Early love is like playing poker. You know exactly what your cards are, but you have no idea what your opponent might be ready to lay down. Sometimes, your position may not be very strong, but you can bluff your way through the game and still come out on top. Either way, it's always fun and exciting.
When I started playing poker....er, I mean courting...with Jenny, I hadn't been dealt very good cards. I had been home from my mission for almost three years and my actions in prior relationships had been much like a bull in a china closet. Needless to say, although I felt I knew how to play poker, I wasn't very good at it.
I'm sure Jenny is good at playing poker. For whatever reason, though, she always decided to show me her cards before I could even place a bet (in other words, she had no problem telling me exactly what she was thinking about "us"). I remember sitting with her on the couch at my apartment one afternoon before we started dating when she said something to the effect of, "Gosh, I really want to cuddle with you, but just don't know if I should!" Interestingly enough, I had been thinking the same thing, but certainly wouldn't have laid my cards on the table like that. With Jenny constantly showing me her cards and letting me win, our relationship progressed throughout the year.

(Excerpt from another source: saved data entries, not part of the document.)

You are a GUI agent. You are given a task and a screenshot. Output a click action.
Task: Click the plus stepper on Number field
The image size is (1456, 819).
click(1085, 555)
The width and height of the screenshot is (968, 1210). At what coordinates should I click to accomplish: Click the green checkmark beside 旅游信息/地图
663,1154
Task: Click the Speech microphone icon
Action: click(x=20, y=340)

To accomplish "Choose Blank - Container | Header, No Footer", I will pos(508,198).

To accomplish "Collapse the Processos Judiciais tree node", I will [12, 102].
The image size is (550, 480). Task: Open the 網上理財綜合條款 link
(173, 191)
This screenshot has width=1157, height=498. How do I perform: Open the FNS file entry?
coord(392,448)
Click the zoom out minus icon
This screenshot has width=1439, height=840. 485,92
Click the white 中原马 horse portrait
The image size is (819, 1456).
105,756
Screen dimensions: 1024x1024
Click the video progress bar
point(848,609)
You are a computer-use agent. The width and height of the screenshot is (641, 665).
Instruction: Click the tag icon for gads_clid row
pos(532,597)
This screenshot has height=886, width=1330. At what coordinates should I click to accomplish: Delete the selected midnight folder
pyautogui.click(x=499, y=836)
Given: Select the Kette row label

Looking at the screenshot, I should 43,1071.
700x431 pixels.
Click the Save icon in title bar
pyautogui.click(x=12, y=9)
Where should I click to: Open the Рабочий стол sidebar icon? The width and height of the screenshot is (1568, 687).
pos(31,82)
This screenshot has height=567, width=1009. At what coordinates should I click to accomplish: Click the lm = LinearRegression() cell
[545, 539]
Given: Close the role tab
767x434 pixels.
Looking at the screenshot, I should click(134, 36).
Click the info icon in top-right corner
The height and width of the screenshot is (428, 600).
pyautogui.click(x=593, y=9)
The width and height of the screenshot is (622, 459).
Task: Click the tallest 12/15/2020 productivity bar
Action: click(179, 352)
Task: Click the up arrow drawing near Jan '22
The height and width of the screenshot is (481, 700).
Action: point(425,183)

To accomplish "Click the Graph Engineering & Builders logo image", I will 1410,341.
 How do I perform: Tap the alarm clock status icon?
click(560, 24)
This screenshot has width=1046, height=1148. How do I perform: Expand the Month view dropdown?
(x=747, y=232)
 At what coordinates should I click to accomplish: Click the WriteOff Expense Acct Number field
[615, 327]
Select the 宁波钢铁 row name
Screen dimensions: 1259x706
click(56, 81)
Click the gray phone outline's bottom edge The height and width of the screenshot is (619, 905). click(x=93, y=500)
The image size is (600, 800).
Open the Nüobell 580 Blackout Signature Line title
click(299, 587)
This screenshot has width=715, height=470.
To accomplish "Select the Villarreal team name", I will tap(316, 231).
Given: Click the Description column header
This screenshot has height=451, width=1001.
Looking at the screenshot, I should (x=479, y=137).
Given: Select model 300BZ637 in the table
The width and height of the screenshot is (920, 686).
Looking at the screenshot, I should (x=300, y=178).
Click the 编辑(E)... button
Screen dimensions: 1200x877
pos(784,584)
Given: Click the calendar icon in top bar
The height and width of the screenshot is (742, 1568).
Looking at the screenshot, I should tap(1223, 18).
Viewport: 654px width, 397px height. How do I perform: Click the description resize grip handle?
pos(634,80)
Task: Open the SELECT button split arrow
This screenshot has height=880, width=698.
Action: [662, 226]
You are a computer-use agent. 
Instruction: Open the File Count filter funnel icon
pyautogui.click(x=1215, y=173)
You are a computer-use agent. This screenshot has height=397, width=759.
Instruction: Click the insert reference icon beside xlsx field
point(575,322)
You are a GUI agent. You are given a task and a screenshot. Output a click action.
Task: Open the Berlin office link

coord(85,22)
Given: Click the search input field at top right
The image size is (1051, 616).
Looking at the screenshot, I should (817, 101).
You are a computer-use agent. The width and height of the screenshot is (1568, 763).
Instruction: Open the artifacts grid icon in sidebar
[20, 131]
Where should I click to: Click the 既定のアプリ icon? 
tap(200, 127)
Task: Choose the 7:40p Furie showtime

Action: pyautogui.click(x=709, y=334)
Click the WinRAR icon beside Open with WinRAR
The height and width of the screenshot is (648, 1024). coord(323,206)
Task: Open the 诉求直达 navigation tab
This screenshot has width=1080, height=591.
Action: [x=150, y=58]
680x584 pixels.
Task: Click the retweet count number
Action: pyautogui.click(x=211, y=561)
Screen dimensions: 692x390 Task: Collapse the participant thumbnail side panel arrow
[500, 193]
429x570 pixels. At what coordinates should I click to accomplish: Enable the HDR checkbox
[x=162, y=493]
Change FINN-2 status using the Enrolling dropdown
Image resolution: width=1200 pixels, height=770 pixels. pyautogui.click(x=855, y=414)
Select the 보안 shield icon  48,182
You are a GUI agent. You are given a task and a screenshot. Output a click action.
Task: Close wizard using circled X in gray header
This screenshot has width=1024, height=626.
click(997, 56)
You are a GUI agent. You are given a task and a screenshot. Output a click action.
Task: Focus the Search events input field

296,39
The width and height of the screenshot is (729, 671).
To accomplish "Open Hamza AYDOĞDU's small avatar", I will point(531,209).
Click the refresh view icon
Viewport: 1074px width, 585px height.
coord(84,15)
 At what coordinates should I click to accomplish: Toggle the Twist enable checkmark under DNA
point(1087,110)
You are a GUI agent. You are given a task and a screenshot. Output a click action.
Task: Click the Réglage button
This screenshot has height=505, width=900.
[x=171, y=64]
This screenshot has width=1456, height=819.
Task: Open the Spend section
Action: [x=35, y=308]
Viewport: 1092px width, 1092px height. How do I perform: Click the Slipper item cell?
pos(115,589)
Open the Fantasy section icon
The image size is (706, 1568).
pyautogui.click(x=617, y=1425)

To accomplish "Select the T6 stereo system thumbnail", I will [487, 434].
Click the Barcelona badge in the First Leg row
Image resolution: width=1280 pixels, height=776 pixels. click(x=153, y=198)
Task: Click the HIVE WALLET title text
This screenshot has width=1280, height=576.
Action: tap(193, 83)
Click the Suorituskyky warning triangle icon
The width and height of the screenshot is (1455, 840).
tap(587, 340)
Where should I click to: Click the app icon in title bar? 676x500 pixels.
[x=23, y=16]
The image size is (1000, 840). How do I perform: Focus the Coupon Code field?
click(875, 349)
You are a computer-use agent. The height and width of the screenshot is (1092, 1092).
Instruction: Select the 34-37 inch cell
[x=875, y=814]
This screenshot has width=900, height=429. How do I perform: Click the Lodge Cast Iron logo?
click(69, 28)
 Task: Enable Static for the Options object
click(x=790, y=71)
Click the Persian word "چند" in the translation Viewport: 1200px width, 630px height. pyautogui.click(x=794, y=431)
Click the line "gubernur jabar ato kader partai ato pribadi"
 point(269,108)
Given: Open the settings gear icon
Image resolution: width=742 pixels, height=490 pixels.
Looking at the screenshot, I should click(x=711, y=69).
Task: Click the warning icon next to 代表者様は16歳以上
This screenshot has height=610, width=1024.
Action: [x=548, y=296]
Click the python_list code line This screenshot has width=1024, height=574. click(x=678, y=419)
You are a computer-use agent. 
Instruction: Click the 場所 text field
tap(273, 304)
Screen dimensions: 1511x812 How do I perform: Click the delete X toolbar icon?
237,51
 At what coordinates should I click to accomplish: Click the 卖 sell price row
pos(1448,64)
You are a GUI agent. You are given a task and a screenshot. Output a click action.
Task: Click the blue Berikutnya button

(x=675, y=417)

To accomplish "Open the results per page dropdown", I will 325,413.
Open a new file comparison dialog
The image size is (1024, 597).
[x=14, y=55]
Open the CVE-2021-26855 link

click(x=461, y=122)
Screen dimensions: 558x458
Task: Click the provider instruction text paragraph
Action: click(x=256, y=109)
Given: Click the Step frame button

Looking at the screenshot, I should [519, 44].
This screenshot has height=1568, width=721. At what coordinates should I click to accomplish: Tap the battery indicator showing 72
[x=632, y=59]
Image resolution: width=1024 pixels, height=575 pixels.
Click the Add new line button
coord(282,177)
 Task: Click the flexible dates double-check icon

That's not to say we didn't have stumbling blocks and disagreements, though. We even stopped dating for a short period of time because of our petty differences. But when you truly fall in love, you fall in love with the person, not just specific attributes. You love the whole package with all its beautiful imperfections and potential for divinity. Something I learned is that, if for no other reason, I should always love Jenny just because she puts up with me and my weaknesses like no one else can. She obviously has much more to offer (energy, humor, incredible beauty, love for everyone, fun-going personality, etc), and I appreciate every little part of her in my life.
Jenny also has very strong patience. Through showing me her cards early and often, it became pretty clear she was ready for marriage and only needed me to pop the question. I pretty much knew I was going to get there, but wanted to really be 100% first - something that, in hindsight, I probably already felt, but didn't realize. When she left for Peru and we had an over-dramatic goodbye at the airport, I knew we were going to be together forever. So, on April 16th, I made one of the biggest purchases of my life and, on April 17th, asked her dad if I could be the one to take care of her from here on out. On May 15th, I popped the question, and the rest is history.
As a very special woman, Jenny intuitively knows what's going to happen before it happens. That's probably why she never had any problem showing me her cards before the game even began. It turns out, Jenny is always right.